Markets Wrap (1H October)
The rumors of the US labour market demise have been greatly exaggerated
Ever since the dismal US jobs report at the start of September, the market has feared a further deterioration. The problem is that usually once the labour situation starts deteriorating, the trend continues for a long while. At the start of October, the job figures have delivered a reversal and the market has seen a positive job growth surprise far above the long-term trend. Furthermore, the previous figures have been revised upwards, but it is crucial to understand and remember, that this data series is rather volatile, and the recent good figures can also be revised down. The unemployment rate has seen a drop back to 4,1%. While these are great signs for the US economy, the rate cut camp has had a significant blow.
Interest rates should be on a gradual decline
Inflation in September (2,3%) decreased slower than markets have expected (2,2%) and part of the slowdown was caused by lower energy prices which ever since have bounced back. Average hourly earnings are growing, Atlanta FED “GDPNow” forecasts that the economy last quarter expanded at a 3,2% annual rate. With all of this in mind the markets have taken a U-turn regarding the possible FED cuts. All bets on possible 0,5%p cuts in upcoming meetings have been taken off and markets see regular gradual 0,25%p at meetings. However, if the US economy will continue to grow at current pace even the steady rate cuts might come in to question. So far the US has managed to grow at a pace that surprised most and the trend signals that this could be maintained.

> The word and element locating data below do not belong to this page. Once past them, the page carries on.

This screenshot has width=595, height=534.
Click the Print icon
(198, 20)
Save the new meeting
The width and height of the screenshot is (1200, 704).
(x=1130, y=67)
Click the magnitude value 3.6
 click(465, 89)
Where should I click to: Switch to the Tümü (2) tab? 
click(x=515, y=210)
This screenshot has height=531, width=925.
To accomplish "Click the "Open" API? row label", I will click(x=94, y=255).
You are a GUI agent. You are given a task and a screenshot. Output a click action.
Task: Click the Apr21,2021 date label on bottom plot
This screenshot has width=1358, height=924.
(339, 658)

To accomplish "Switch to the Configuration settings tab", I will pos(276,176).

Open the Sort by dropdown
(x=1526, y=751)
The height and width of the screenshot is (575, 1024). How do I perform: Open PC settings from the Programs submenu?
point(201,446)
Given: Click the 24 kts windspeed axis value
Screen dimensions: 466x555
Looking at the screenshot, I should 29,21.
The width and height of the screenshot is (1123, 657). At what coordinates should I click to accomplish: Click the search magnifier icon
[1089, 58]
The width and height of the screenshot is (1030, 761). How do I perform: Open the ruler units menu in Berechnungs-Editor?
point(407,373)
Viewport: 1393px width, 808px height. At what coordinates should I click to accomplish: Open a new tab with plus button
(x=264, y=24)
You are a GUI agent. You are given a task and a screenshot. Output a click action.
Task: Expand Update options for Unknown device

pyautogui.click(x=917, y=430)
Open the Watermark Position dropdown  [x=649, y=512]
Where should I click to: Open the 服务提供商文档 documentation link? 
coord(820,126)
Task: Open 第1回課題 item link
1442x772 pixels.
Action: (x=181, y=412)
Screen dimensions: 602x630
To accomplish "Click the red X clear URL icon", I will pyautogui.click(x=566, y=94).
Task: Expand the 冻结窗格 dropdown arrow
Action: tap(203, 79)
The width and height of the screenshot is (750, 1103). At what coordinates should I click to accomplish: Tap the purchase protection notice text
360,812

ECB will cut in October and December, but what comes after?
Rate cuts expectations have been more stable in eurozone than in the US. A large part of this is due to lower current policy rates. However, unlike the FED, ECB is very reluctant to give any forward guidance that would help the markets estimate the path of policy rates. Due to this its rather hard to estimate the floor of interest rates. Of course, there are subjective estimates of the neutral or long-run equilibrium interest rate, but they are non-observable and highly subjective. This is why the markets (and it seems ECB itself) rather depend on the observable current data and use it as imperfect proxies of where rates are going. As an example, the latest PMI figures have helped to facilitate a cut for October and to lower overall rate expectations. The headline inflation easing below 2% without a doubt makes the ECB policymakers decision easier. This year’s rate cutting looks to be a done deal – 3% should be reached in December, but the main question remains where the rates will go in the medium-long term. Sadly, October’s ECB meeting will not answer this question.
Oil market finally reacts to geopolitics
2024 has been a comparatively calm year in oil markets - few sudden developments and for a long time implied volatility has declined. However, the second half of the year brought the anticipation of OPEC+ led market glut and with it record low investor positioning in the commodity. At this point Israel-Iran conflict has brought the risk back in to the market and brought Brent prices back to 80 USD/bl. The two-fold risk remains, as the conflict boils further and OPEC+ moves are still free flowing.